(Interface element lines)
---------------

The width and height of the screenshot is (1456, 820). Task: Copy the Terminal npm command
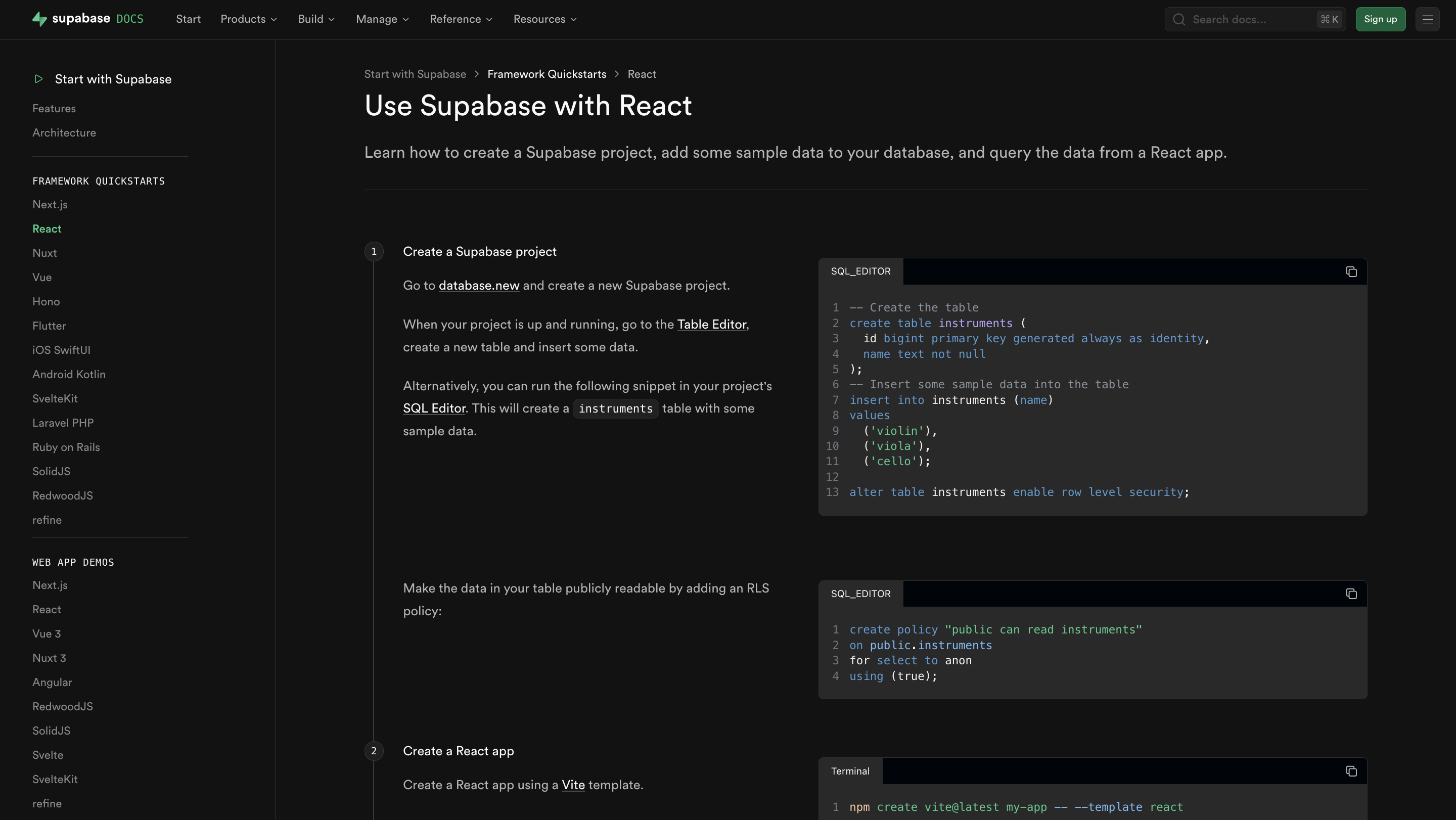coord(1351,771)
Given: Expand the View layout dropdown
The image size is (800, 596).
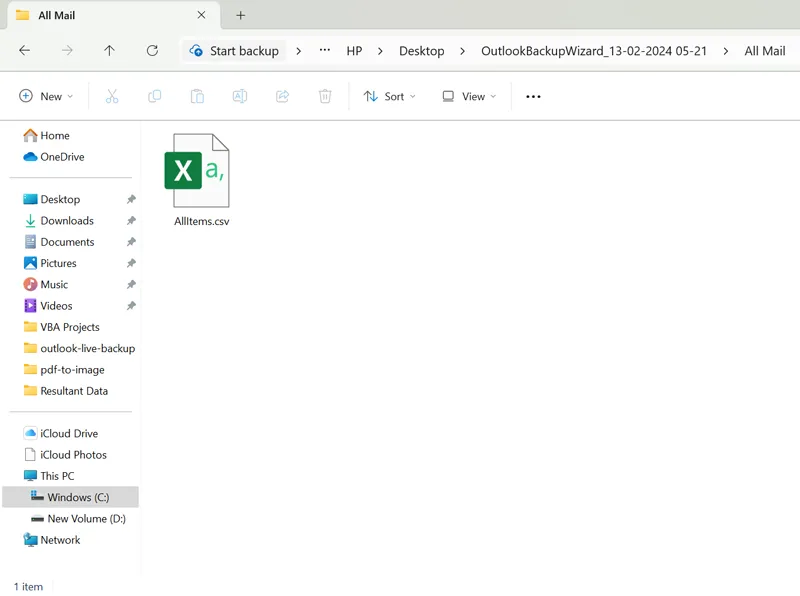Looking at the screenshot, I should 469,96.
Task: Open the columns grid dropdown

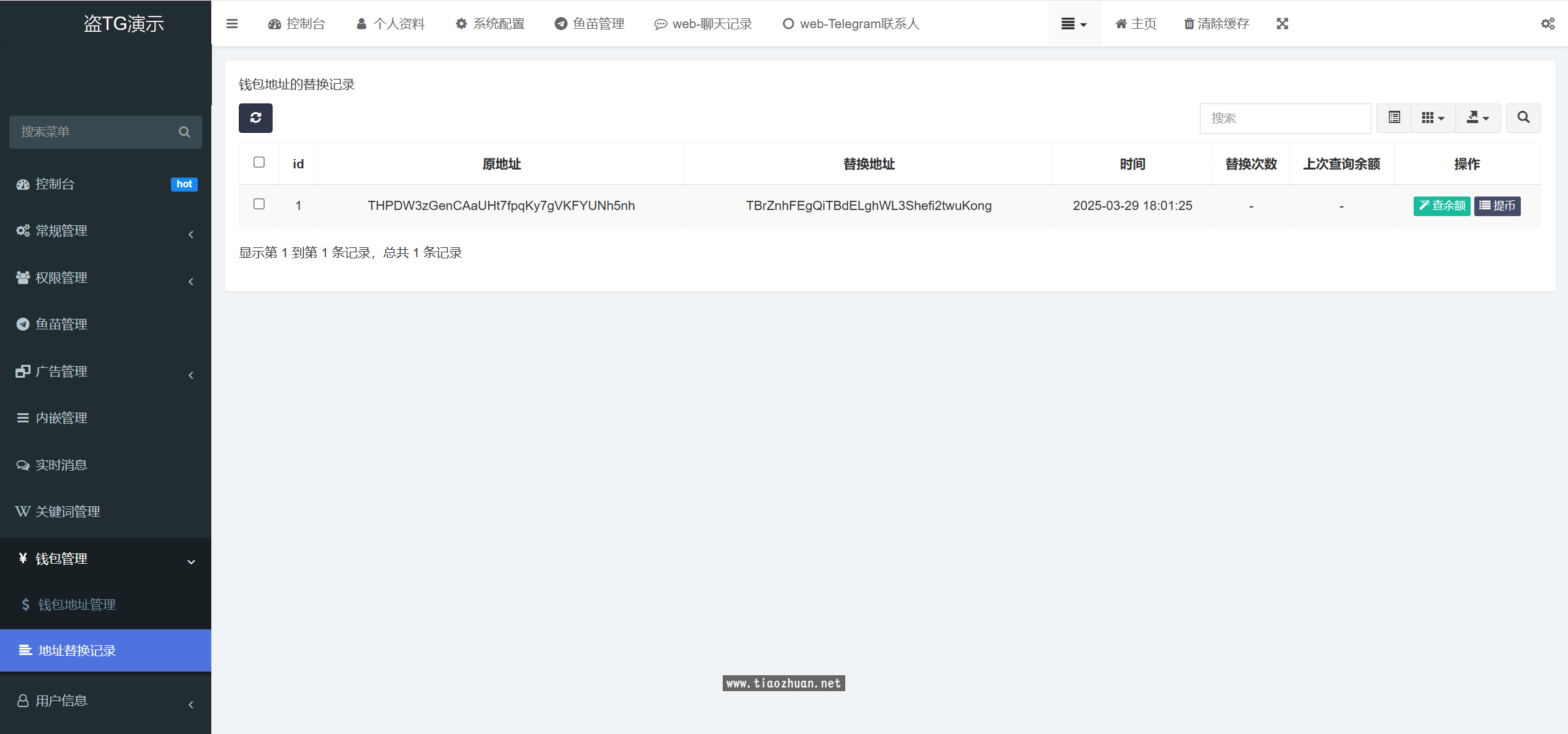Action: (x=1433, y=118)
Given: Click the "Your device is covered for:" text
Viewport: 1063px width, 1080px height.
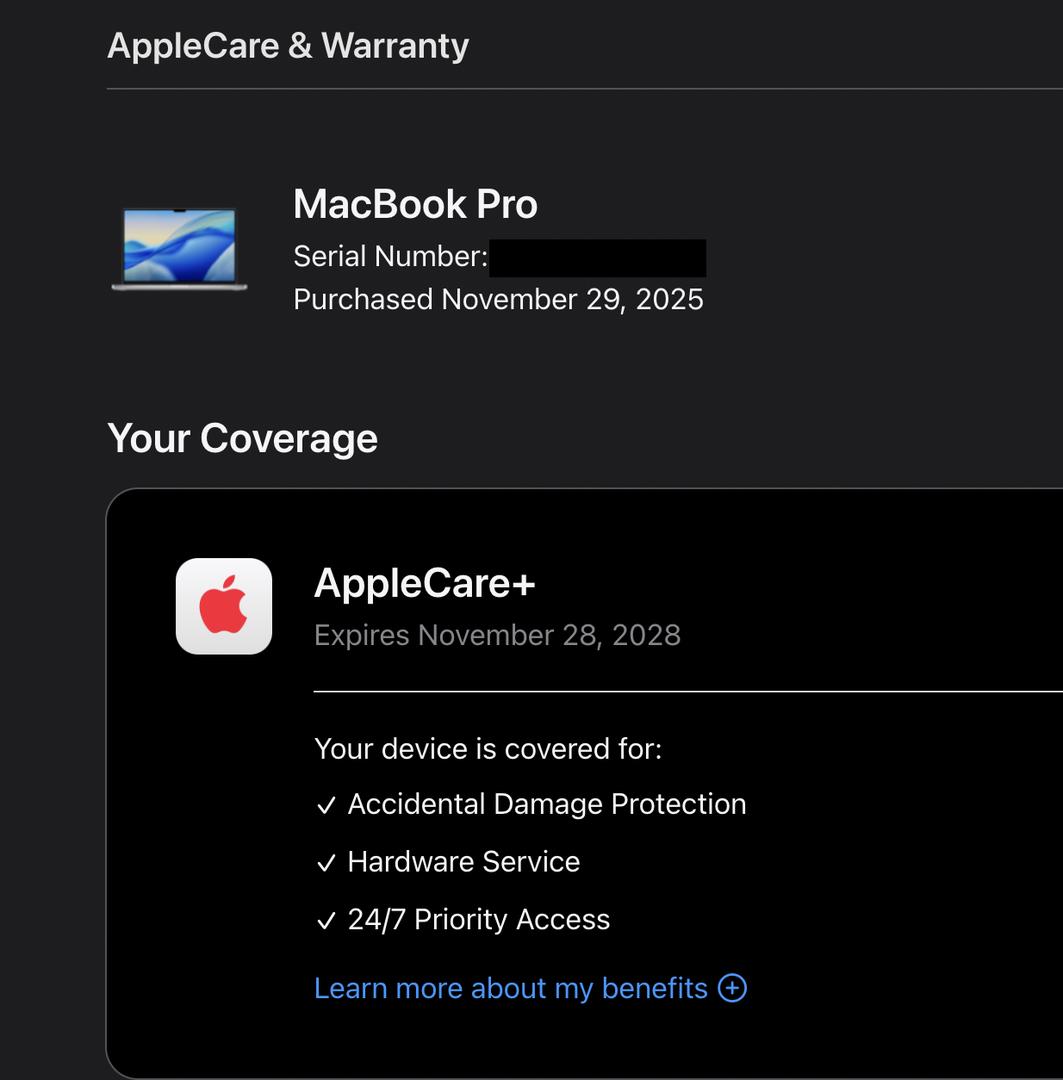Looking at the screenshot, I should click(488, 749).
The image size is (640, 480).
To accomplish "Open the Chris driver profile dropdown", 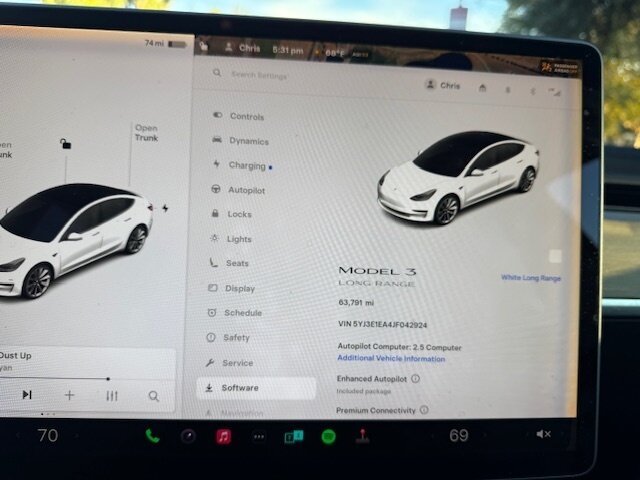I will pyautogui.click(x=443, y=86).
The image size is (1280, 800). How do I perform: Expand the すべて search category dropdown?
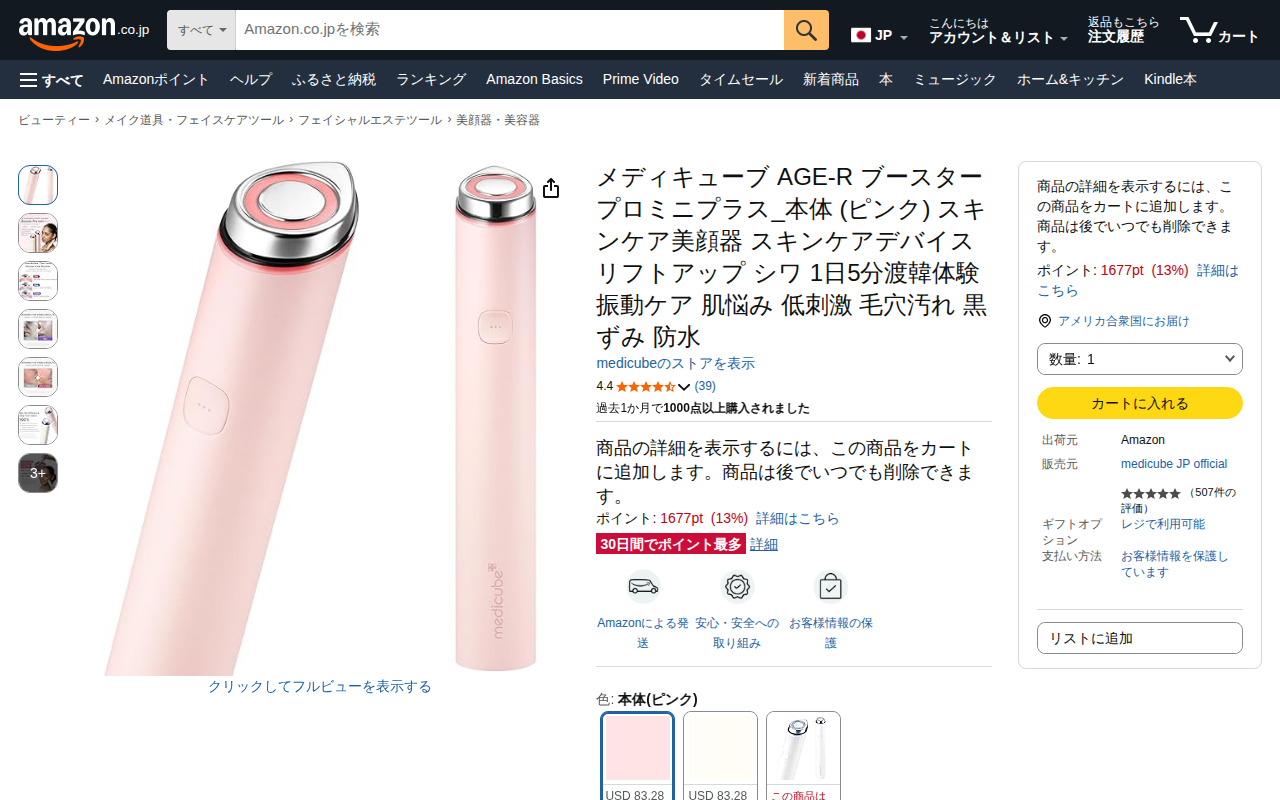[x=202, y=30]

---------------

Written task: Write out the lines from the first one through the line with "Action: (x=1433, y=118)", switching "dropdown" to "menu" and keeping everything else the same. Leave the pictures out.

Written solution:
The width and height of the screenshot is (1456, 820). Task: Copy the Terminal npm command
coord(1351,771)
Given: Expand the View layout menu
The image size is (800, 596).
Looking at the screenshot, I should 469,96.
Task: Open the columns grid menu

Action: (x=1433, y=118)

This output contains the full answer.